■ Request:
Please rewrite the rows from the start through the line containing "click(x=173, y=235)", both ends included, scaling every coordinate in the answers by 1.85 and rounding to whole numbers with halves rounded up. Reproduce all other text in those lines unchanged, the requests included.

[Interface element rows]
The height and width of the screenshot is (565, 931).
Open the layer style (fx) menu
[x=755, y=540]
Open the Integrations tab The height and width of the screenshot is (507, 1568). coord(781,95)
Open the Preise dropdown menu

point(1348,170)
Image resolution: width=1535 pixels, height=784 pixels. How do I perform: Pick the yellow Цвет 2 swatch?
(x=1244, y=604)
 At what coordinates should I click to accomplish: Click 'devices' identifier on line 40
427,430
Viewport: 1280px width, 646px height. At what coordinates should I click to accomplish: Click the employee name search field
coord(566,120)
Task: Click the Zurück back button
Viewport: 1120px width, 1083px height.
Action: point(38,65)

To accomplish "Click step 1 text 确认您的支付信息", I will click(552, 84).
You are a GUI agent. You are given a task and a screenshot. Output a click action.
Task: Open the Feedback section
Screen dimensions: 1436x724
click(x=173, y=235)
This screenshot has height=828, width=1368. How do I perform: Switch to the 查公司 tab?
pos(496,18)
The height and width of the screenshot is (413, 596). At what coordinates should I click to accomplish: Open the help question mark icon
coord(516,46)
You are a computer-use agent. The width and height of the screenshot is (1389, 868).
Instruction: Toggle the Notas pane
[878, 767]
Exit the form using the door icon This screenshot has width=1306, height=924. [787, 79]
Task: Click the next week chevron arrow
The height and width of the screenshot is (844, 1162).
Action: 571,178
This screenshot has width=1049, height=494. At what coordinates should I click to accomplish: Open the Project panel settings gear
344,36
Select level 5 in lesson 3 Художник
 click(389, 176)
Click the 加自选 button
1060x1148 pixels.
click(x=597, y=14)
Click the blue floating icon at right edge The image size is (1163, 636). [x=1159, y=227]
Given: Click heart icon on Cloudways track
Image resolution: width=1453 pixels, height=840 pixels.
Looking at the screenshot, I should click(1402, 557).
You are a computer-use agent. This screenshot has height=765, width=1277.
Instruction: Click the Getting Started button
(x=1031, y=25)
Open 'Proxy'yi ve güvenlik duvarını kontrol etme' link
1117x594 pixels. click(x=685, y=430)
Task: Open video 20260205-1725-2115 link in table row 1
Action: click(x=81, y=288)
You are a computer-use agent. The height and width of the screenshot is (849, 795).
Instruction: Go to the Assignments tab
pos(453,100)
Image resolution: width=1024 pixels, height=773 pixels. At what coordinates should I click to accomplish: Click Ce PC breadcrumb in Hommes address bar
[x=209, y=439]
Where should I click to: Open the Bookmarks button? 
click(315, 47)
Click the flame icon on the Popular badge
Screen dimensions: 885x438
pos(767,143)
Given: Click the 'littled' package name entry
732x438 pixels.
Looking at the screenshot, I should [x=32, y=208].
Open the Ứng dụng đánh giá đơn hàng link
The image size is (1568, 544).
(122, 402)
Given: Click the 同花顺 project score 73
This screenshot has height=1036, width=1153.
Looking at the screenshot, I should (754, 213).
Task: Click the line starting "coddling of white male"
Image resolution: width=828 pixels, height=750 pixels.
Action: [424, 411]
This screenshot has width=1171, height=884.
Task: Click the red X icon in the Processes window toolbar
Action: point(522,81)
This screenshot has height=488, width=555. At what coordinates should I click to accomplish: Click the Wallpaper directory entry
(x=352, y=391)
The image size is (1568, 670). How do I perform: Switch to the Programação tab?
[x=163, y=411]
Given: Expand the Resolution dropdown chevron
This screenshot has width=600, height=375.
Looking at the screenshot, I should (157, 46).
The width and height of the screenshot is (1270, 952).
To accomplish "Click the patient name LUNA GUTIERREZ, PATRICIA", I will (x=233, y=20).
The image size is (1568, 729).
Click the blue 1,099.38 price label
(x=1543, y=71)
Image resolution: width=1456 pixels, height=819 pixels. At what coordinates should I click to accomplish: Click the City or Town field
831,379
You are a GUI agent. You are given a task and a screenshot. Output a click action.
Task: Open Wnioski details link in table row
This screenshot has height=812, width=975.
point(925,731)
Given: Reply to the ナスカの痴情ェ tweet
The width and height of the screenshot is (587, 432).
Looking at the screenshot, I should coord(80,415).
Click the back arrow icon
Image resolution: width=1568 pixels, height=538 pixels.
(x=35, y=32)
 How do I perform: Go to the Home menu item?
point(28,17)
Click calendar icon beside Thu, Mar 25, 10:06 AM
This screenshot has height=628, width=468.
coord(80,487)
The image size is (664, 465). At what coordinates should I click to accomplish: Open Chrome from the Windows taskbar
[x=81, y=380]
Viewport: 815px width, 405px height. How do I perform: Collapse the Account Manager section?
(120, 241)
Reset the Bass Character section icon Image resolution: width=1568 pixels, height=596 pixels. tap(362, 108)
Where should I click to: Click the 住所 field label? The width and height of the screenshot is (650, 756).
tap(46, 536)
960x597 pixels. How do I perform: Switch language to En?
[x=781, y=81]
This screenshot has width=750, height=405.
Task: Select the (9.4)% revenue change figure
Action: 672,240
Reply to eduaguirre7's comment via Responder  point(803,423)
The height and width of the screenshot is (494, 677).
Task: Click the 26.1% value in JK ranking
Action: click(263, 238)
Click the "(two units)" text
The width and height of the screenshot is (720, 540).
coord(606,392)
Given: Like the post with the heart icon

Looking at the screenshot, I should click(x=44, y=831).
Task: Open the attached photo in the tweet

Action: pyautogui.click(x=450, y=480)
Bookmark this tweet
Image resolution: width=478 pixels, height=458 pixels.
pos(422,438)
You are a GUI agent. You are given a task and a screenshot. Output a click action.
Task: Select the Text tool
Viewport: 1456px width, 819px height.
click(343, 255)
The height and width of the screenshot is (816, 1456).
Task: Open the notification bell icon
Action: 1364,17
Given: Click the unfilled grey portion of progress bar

■ Expected answer:
The height and width of the screenshot is (565, 931).
Open the layer style (fx) menu
[x=1397, y=999]
Open the Integrations tab The height and width of the screenshot is (507, 1568). coord(1445,176)
Open the Preise dropdown menu

point(2494,315)
Image resolution: width=1535 pixels, height=784 pixels. How do I perform: Pick the yellow Цвет 2 swatch?
(x=2301, y=1117)
 At what coordinates should I click to accomplish: Click 'devices' identifier on line 40
790,796
Viewport: 1280px width, 646px height. At what coordinates should I click to accomplish: Click the employee name search field
coord(1047,222)
Task: Click the Zurück back button
Viewport: 1120px width, 1083px height.
Action: point(70,120)

To accomplish "Click step 1 text 确认您的支付信息", I will click(1021, 155).
You are a GUI agent. You are given a task and a screenshot. Output a click action.
Task: Open the Feedback section
Screen dimensions: 1436x724
click(x=320, y=435)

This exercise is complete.